A still from ‘The Secret Agent’
| Photo Credit:
NEON
Kleber Mendonça Filho delivers a stunning political thriller that unfolds in his hometown, Recife during Brazil’s military dictatorship of the late 1970s, where a university professor played by Wagner Moura becomes an accidental enemy of the state after confronting a corrupt businessman with powerful government allies. Moura’s Armando retreats into hiding while hitmen close in and Carnaval celebrations flood the city with noise and colour that masks the sinister machinery of repression operating beneath the surface. Mendonça Filho threads the narrative with sly cinematic references and episodic digressions that transform the story into a meditation on memory, fear, and the courage required to resist fascism. The film expands its scope through a gallery of unforgettable characters, including the defiant safe-house caretaker Dona Sebastiana played by Tânia Maria, and the grotesquely officious police chief Euclides Cavalcanti whose casual brutality hangs over Recife like humidity. The result is intimate and expansive, carrying the weight of history while pulsing with mischievous cinematic life.

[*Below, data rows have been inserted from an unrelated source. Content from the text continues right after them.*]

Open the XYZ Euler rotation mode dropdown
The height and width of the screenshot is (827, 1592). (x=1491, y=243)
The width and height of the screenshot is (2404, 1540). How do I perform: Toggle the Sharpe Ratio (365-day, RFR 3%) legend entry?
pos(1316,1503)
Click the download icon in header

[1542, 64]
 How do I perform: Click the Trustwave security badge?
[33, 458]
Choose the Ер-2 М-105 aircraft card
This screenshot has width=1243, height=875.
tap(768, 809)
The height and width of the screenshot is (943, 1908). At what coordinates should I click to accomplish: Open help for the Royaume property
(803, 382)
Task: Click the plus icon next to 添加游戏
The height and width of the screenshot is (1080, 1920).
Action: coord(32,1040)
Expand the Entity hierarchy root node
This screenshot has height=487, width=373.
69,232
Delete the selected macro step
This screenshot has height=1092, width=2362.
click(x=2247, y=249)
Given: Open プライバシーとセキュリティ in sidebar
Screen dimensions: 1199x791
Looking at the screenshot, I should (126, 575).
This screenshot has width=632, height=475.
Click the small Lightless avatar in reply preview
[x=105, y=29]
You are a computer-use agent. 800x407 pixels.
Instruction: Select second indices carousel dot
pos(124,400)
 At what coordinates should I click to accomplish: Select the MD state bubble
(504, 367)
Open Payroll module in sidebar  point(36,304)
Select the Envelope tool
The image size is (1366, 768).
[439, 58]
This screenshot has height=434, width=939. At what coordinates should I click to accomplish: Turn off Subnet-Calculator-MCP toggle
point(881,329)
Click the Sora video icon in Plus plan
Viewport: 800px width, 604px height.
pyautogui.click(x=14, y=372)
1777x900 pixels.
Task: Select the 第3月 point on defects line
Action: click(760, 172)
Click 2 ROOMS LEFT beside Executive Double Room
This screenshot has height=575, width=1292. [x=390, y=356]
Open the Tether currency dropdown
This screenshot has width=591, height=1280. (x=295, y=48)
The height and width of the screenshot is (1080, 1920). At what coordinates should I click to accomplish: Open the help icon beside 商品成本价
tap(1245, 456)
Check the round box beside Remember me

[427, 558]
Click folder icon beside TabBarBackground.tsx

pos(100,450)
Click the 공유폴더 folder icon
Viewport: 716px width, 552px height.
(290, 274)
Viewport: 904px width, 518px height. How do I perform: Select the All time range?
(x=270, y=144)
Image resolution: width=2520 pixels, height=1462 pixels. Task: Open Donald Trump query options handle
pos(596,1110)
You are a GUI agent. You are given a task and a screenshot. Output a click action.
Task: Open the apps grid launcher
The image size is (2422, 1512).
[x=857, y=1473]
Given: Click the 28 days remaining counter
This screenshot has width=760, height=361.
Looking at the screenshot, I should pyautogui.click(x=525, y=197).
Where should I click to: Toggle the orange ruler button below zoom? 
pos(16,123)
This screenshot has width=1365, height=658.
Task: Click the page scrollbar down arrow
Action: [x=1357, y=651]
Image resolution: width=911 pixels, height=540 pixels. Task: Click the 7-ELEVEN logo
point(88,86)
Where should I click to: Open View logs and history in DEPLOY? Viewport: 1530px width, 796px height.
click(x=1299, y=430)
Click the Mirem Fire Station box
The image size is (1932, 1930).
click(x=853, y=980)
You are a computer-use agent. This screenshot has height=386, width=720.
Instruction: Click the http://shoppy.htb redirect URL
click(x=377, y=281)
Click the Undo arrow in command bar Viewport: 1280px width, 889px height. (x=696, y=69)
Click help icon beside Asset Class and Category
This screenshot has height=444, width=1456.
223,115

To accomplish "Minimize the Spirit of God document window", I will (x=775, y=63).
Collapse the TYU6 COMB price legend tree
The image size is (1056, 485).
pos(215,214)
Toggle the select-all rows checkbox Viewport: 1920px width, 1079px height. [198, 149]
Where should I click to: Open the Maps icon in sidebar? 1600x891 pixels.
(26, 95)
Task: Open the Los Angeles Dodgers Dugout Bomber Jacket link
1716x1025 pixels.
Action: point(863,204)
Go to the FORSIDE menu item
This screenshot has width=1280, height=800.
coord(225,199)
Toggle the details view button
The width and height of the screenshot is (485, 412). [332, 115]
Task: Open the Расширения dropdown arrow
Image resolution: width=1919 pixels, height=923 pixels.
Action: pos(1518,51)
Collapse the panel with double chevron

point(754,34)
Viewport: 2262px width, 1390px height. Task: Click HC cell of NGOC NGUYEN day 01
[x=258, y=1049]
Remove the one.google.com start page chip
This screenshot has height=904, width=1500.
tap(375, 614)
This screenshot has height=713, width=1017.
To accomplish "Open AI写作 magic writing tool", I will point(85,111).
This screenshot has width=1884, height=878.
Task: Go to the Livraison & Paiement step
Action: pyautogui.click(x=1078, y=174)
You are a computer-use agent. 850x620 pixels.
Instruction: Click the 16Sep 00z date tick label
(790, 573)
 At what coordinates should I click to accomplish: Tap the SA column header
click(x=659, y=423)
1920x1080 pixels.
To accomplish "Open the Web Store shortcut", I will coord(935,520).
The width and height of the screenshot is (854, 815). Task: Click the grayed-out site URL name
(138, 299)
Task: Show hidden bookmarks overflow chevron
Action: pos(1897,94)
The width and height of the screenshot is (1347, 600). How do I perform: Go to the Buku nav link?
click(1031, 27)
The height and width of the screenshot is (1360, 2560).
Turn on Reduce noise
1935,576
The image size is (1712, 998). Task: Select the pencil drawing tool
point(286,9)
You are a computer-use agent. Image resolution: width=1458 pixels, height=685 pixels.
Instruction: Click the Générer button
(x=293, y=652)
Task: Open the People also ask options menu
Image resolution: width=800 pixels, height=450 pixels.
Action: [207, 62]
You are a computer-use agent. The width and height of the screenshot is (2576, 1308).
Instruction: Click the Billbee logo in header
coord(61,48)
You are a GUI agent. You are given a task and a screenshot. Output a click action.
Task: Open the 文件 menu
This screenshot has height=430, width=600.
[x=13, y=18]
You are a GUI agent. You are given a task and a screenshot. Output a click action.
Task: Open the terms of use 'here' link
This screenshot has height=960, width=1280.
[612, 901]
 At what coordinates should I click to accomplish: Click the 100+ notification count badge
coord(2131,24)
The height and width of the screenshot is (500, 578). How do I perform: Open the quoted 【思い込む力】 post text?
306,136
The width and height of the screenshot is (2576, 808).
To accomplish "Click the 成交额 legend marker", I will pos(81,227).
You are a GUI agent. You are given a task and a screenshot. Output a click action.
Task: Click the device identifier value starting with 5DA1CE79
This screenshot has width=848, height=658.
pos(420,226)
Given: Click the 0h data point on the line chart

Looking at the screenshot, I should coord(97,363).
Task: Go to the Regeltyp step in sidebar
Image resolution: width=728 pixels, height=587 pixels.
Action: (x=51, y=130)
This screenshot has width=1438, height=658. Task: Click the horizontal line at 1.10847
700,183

The film became one of the season’s most celebrated international discoveries, with critics praising its political sophistication and novelistic storytelling. Among cinephiles, the film quickly developed the reputation of a sleeper masterpiece hiding inside the awards race. Yet, admiration alone undersells the situation. At a moment when authoritarianism, cultural erasure, and the bureaucratic laundering of violence circulate through governments across the world, Mendonça Filho’s film dissects those mechanisms with a diagnostic clarity. The Best Picture is meant to define the cinematic year it represents, which makes the possibility of this film losing feel depressingly familiar, because the Academy’s annual exercise in institutional self-congratulation has spent nearly a century perfecting the art of rewarding winners that age like milk.
The 98th Academy Awards will be held at the Dolby Theatre in Los Angeles on March 15 and will stream live in India on March 16 from 4:30 AM IST on JioHotstar.